▶ _AVAILABLE DATA_
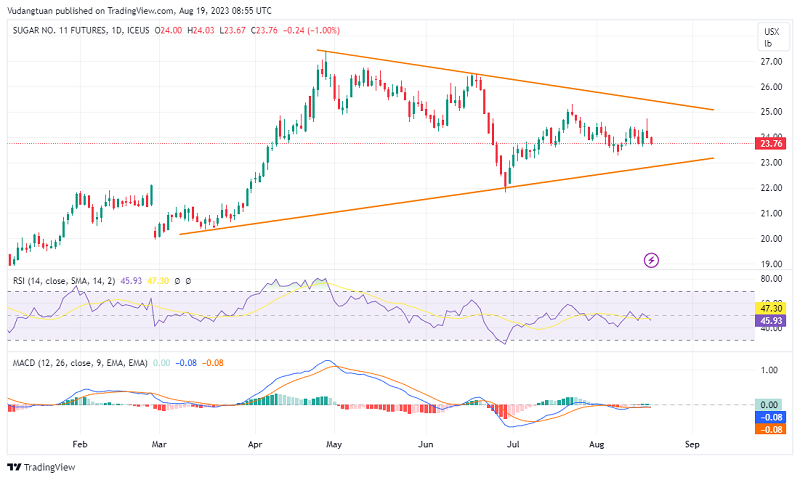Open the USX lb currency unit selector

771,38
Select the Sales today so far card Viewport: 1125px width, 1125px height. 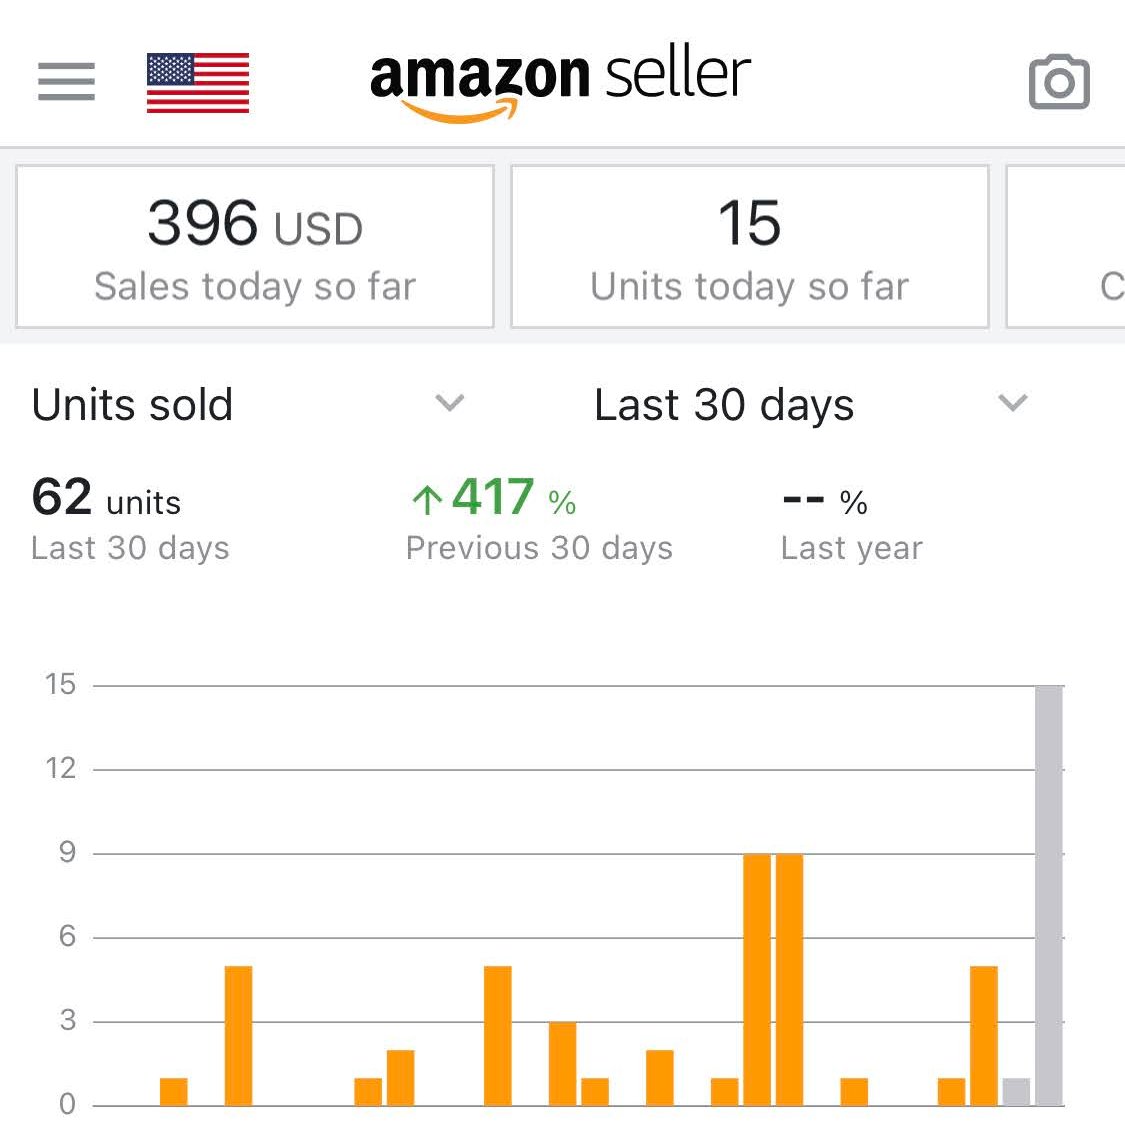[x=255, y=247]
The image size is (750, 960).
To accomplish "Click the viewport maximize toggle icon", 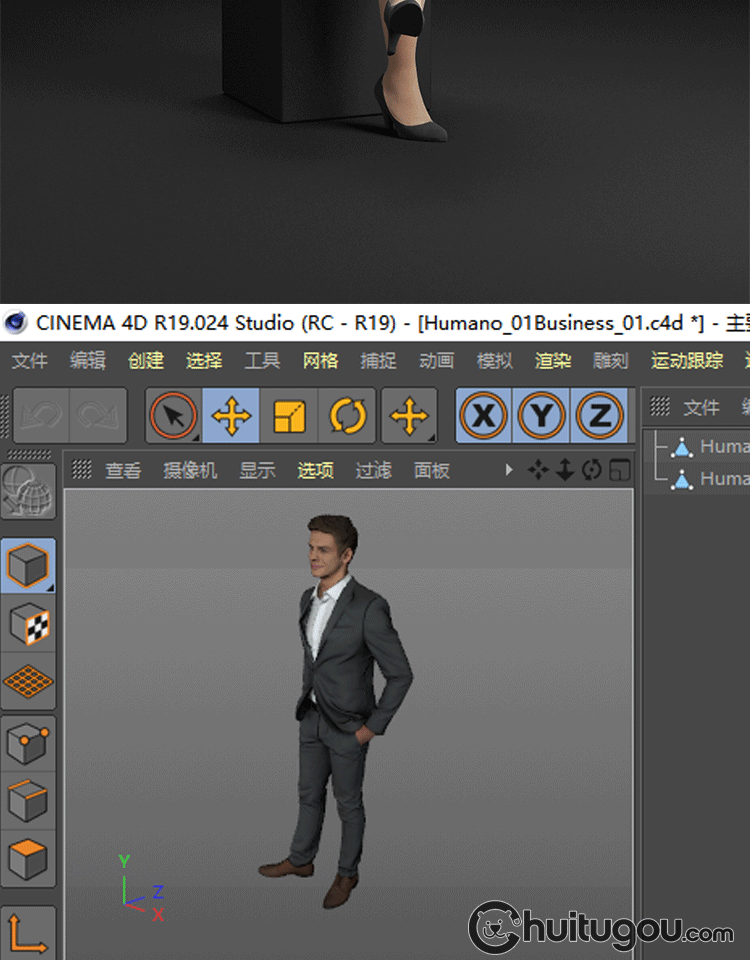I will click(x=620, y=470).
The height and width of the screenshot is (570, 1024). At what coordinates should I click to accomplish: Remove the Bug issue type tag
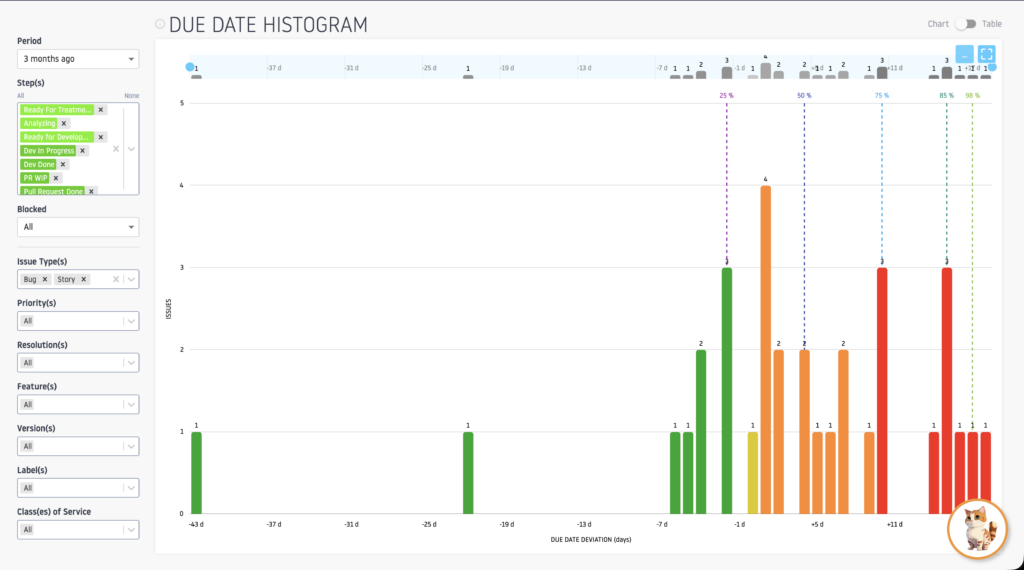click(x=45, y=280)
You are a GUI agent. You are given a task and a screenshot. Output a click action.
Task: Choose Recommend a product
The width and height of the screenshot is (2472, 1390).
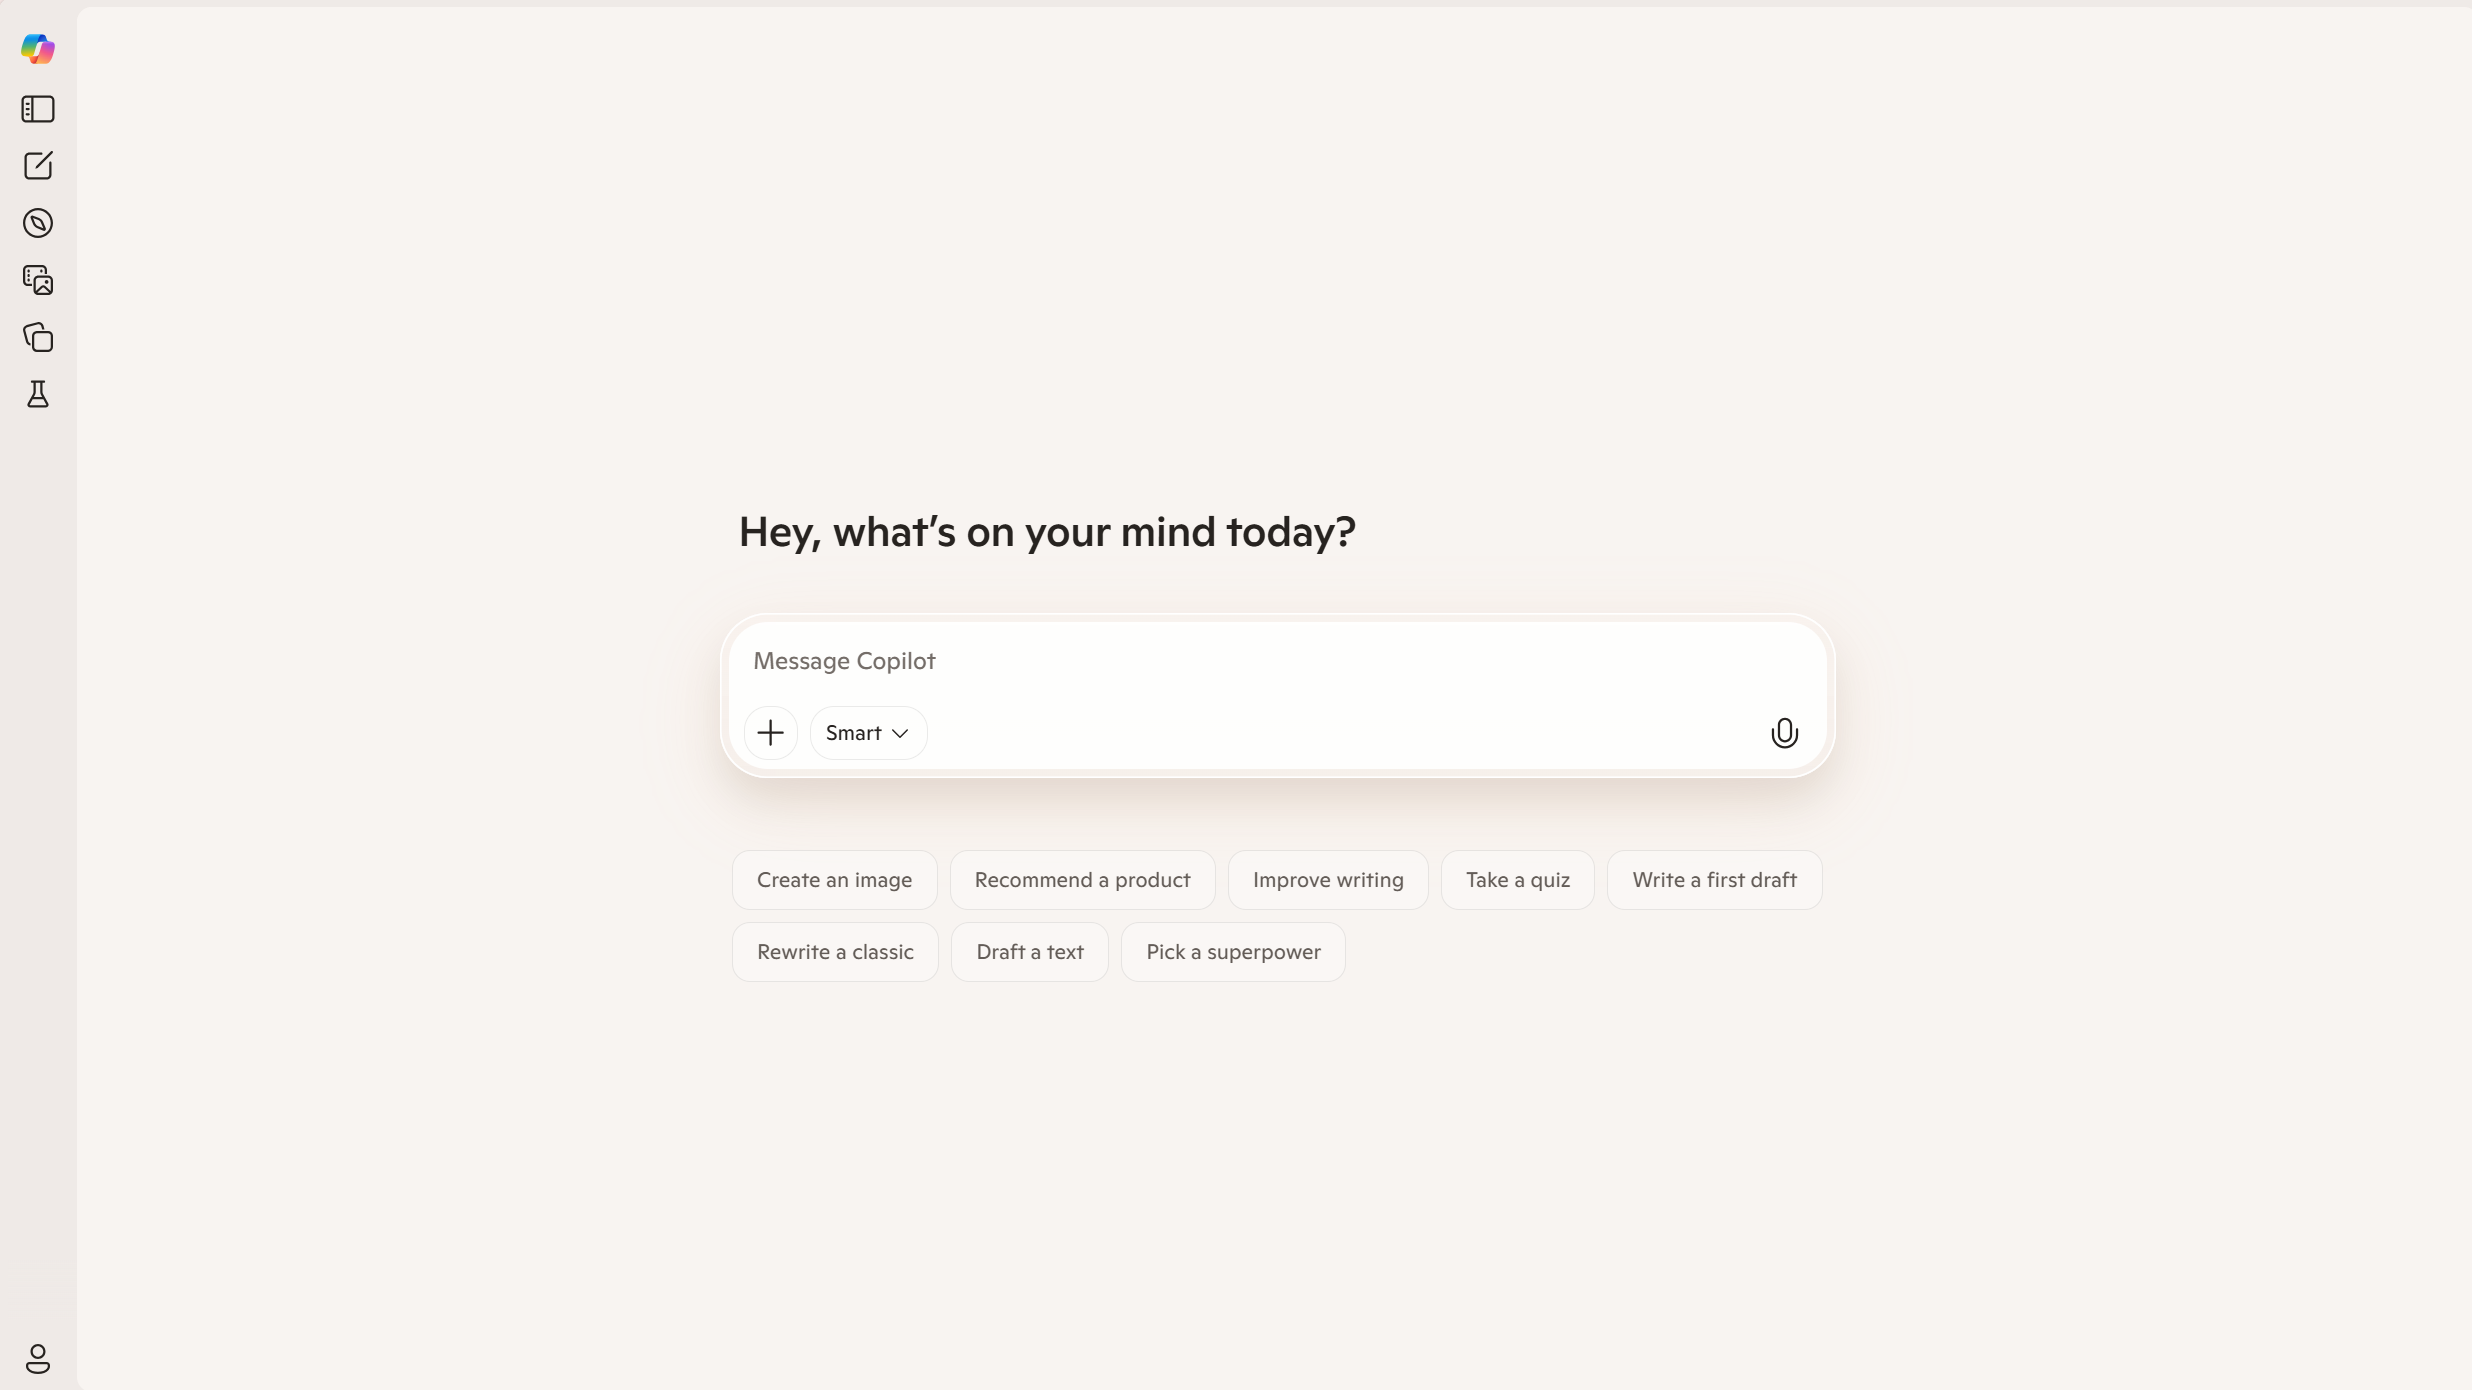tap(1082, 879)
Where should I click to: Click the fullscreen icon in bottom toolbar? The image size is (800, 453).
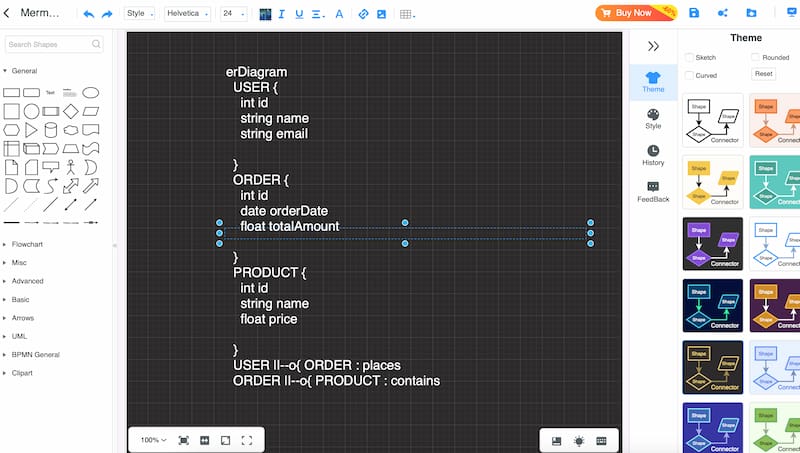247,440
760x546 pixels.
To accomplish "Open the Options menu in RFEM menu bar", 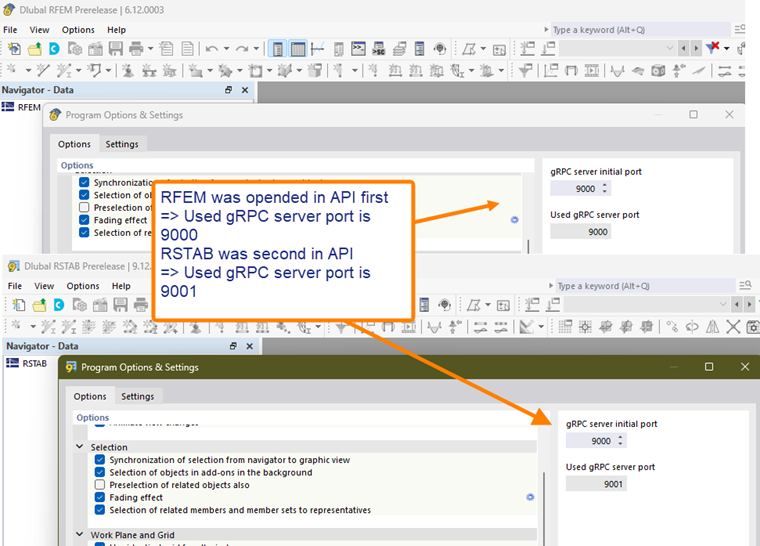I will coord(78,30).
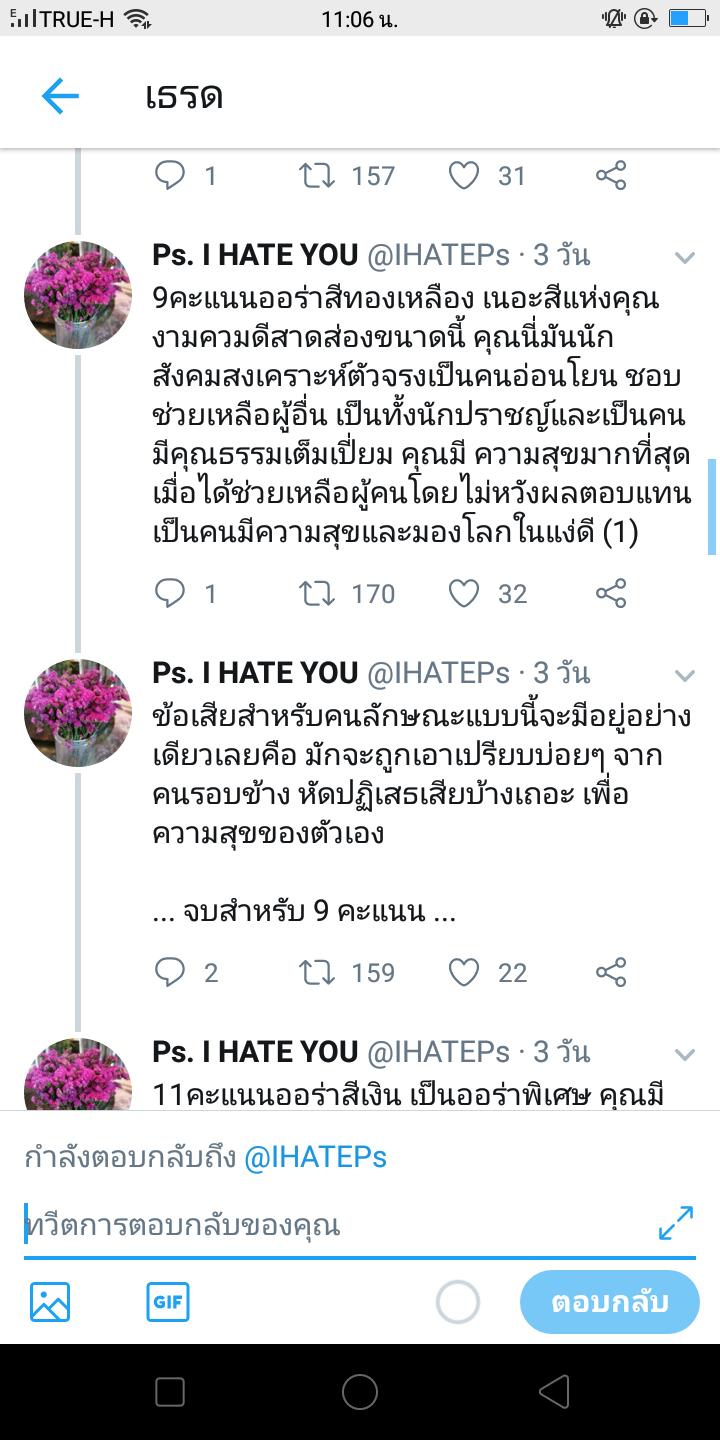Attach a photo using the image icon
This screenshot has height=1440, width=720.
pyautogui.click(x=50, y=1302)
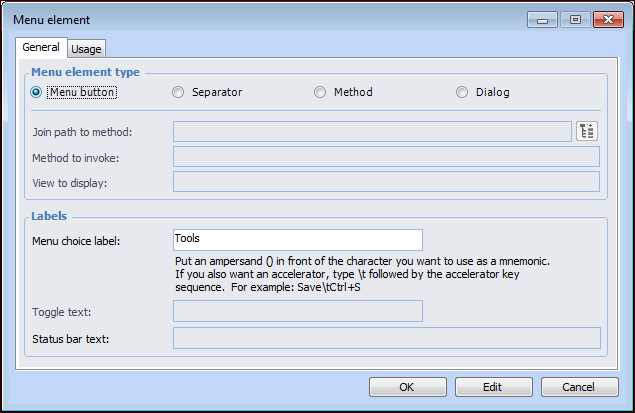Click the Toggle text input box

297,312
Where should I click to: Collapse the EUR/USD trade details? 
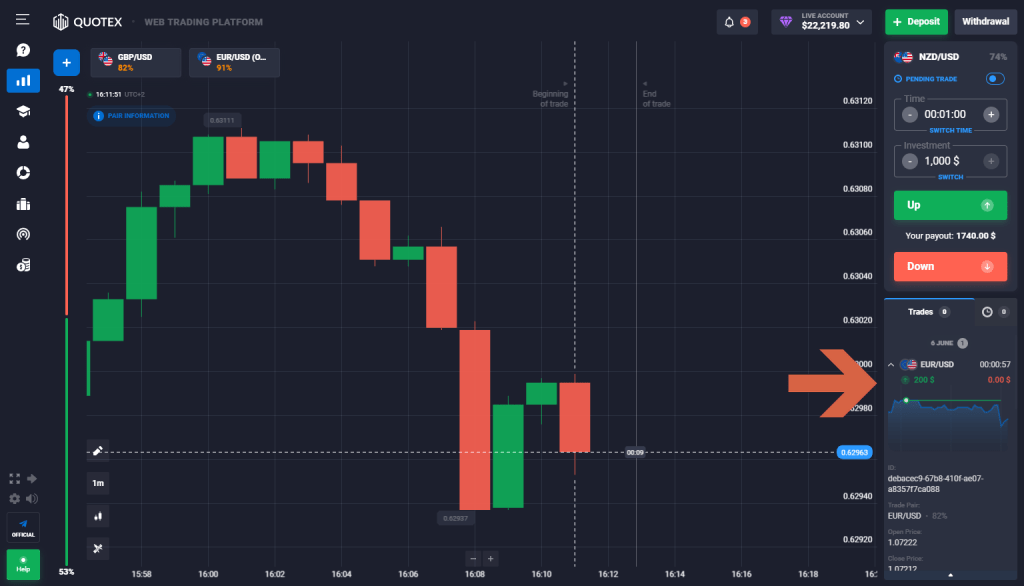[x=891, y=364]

▶ _WHAT TO WORK ON_
Write the lines out again exactly, beginning at the one containing "Where should I click to: Collapse" and ending with the last line of the entries, but without any pictures.

▶ _EXERCISE RESPONSE_
Where should I click to: Collapse the EUR/USD trade details? 
[x=891, y=364]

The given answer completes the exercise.